▶ **EXERCISE BRIEF**: Print the lines that run from the line with "Run the spelling" to the line with "Image resolution: width=772", keeping both end lines, exactly as they appear in the entries below, and nothing else.

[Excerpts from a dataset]
··········
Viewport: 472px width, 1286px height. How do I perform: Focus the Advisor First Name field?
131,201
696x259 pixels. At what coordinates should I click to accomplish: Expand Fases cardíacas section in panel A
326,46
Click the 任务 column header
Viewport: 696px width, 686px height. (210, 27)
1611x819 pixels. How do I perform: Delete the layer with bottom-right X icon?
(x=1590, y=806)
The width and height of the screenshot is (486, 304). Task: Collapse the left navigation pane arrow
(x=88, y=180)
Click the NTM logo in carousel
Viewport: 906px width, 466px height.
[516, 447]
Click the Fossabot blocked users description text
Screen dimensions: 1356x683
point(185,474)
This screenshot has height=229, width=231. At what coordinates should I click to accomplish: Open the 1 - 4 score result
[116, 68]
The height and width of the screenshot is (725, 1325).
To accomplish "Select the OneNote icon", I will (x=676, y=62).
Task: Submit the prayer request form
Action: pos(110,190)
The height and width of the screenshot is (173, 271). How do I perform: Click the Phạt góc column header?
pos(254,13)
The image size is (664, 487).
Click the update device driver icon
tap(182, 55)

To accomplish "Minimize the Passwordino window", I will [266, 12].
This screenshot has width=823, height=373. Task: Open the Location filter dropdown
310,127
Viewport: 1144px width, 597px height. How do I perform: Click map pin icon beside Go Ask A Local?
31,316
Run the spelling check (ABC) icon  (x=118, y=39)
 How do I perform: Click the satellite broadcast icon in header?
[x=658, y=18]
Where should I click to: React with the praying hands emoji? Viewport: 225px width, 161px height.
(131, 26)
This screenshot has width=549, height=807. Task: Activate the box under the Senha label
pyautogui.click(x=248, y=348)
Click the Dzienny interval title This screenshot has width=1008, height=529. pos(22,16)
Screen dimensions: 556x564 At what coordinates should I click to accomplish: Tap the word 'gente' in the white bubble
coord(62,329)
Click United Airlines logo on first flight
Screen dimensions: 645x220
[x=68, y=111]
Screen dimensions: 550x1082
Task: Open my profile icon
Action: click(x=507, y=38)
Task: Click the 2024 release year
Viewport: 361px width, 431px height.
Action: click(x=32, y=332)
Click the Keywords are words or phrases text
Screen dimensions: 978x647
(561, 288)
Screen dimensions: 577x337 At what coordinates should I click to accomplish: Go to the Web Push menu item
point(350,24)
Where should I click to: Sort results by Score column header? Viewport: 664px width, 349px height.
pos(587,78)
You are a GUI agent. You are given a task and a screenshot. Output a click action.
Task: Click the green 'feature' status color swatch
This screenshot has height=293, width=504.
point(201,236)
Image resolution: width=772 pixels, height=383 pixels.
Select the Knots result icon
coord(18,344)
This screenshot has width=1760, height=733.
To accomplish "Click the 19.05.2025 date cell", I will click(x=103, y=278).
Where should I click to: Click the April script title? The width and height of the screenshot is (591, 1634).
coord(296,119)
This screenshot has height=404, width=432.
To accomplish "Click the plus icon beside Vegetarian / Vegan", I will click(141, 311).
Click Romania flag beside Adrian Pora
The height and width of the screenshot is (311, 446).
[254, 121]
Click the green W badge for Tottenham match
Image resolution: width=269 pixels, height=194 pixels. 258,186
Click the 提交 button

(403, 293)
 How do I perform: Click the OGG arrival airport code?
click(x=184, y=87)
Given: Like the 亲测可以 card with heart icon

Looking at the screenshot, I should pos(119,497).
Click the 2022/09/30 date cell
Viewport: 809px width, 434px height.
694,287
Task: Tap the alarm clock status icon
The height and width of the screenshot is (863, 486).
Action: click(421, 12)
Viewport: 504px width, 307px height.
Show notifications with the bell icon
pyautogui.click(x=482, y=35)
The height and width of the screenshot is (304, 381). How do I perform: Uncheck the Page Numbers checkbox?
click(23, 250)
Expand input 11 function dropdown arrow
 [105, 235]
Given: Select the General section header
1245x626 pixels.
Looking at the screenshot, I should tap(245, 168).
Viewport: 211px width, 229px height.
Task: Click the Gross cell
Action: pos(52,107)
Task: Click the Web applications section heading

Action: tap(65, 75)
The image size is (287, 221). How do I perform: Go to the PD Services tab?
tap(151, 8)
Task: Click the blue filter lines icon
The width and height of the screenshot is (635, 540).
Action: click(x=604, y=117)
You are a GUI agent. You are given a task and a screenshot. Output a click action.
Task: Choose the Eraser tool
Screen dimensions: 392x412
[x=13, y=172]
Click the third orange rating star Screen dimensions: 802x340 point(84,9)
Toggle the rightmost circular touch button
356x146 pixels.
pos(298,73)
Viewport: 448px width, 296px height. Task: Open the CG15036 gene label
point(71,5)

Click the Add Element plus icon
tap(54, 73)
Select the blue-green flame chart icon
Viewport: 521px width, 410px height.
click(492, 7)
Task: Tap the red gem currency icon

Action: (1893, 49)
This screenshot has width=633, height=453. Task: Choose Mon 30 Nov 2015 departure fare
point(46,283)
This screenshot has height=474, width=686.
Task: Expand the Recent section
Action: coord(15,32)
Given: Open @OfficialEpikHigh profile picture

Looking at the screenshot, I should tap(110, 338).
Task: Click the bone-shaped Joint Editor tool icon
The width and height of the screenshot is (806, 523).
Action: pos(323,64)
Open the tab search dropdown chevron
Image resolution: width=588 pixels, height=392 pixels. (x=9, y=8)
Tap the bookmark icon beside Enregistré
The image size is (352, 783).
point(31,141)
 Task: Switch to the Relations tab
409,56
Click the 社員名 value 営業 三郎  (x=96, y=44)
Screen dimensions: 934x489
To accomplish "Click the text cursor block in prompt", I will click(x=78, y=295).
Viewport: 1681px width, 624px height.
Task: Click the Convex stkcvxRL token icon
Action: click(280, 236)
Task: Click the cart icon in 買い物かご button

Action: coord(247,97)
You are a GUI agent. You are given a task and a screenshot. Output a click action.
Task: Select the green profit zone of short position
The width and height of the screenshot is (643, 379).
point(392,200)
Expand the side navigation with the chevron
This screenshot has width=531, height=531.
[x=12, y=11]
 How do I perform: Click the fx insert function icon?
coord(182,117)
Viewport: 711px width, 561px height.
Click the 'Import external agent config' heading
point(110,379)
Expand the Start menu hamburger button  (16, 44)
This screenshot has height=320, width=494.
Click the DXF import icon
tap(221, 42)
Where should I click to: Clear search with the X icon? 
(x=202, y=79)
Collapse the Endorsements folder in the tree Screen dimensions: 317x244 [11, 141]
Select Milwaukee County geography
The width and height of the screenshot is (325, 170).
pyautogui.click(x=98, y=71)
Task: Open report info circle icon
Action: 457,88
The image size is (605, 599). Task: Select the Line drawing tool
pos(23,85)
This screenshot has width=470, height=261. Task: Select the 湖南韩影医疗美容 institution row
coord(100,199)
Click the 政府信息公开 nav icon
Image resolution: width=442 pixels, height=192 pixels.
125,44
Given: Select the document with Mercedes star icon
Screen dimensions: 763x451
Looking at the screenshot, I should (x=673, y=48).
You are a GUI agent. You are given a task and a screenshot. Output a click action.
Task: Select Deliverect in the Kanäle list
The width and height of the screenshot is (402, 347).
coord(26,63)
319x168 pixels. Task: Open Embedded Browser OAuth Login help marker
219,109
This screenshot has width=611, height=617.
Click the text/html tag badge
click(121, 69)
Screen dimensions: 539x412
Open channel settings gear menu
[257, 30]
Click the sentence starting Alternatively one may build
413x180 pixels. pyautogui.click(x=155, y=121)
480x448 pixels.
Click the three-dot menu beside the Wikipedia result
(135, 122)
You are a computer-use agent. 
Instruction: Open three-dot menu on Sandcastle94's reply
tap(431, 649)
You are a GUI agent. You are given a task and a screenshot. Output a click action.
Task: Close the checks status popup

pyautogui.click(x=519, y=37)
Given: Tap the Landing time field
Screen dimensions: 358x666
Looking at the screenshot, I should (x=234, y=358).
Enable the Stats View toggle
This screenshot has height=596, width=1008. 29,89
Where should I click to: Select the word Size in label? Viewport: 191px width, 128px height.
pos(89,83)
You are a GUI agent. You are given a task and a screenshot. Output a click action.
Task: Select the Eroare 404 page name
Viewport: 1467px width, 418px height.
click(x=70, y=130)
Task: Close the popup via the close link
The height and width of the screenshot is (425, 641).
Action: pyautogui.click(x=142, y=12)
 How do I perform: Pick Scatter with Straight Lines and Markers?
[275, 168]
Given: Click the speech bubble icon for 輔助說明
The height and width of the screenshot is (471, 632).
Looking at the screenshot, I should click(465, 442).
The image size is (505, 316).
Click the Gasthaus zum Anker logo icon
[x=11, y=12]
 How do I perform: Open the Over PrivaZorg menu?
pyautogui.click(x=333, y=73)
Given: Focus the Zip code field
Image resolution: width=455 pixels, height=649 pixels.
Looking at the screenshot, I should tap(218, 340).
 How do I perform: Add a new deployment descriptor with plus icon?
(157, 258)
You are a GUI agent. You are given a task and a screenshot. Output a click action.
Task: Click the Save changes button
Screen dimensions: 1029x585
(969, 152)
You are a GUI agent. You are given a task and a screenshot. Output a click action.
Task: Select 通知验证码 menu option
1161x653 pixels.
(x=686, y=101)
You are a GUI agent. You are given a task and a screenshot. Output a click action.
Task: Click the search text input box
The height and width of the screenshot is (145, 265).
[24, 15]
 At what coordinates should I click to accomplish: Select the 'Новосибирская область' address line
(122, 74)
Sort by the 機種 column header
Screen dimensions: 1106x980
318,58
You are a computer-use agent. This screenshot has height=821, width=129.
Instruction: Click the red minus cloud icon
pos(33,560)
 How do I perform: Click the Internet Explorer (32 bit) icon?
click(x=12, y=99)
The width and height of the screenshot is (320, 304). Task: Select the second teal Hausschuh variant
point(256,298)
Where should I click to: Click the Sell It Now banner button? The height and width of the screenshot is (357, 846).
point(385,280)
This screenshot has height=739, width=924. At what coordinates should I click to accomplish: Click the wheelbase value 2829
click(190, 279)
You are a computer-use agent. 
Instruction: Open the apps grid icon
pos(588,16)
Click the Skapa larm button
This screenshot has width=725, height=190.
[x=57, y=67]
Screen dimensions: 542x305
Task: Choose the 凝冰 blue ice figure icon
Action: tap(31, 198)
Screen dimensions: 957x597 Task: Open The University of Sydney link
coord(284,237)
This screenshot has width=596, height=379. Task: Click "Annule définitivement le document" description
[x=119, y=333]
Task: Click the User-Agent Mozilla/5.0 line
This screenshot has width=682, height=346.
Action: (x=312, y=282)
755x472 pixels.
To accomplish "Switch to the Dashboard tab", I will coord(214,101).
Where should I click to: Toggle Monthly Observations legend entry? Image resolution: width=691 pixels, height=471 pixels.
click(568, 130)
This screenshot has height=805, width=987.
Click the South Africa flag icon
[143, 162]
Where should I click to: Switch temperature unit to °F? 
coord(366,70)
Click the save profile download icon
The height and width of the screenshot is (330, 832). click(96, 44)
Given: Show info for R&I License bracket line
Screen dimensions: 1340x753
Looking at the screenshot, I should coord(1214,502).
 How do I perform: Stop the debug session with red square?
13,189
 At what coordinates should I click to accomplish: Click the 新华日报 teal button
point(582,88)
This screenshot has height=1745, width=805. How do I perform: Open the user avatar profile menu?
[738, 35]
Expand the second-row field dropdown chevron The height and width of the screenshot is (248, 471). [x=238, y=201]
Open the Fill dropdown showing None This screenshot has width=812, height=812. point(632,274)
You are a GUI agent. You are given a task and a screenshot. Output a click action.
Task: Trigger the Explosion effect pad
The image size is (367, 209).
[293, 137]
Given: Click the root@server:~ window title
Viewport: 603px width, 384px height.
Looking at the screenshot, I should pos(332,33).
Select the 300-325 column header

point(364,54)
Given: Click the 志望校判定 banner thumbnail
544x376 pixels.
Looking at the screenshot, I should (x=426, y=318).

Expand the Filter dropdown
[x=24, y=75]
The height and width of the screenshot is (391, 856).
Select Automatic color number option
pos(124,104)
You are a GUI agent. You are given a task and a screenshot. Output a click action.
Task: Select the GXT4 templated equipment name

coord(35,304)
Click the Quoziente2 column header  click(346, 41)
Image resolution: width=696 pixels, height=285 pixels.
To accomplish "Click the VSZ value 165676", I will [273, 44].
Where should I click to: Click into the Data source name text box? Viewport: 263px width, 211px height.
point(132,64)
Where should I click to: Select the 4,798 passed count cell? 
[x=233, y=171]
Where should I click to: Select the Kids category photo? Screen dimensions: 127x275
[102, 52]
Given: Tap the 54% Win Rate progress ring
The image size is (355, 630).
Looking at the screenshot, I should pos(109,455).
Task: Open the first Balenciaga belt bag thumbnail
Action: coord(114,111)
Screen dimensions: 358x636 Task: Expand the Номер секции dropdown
··········
▶ **ANSWER BOX**:
Run the spelling check (ABC) icon  (x=118, y=39)
 How do I perform: Click the satellite broadcast icon in header?
[x=658, y=18]
Where should I click to: React with the praying hands emoji? Viewport: 225px width, 161px height.
(131, 26)
This screenshot has width=549, height=807. Task: Activate the box under the Senha label
pyautogui.click(x=248, y=348)
Click the Dzienny interval title This screenshot has width=1008, height=529. pos(22,16)
Screen dimensions: 556x564 At what coordinates should I click to accomplish: Tap the word 'gente' in the white bubble
coord(62,329)
Click United Airlines logo on first flight
Screen dimensions: 645x220
[x=68, y=111]
Screen dimensions: 550x1082
Task: Open my profile icon
Action: click(x=507, y=38)
Task: Click the 2024 release year
Viewport: 361px width, 431px height.
Action: click(x=32, y=332)
Click the Keywords are words or phrases text
Screen dimensions: 978x647
(561, 288)
Screen dimensions: 577x337 At what coordinates should I click to accomplish: Go to the Web Push menu item
point(350,24)
Where should I click to: Sort results by Score column header? Viewport: 664px width, 349px height.
pos(587,78)
You are a GUI agent. You are given a task and a screenshot. Output a click action.
Task: Click the green 'feature' status color swatch
This screenshot has height=293, width=504.
point(201,236)
Image resolution: width=772 pixels, height=383 pixels.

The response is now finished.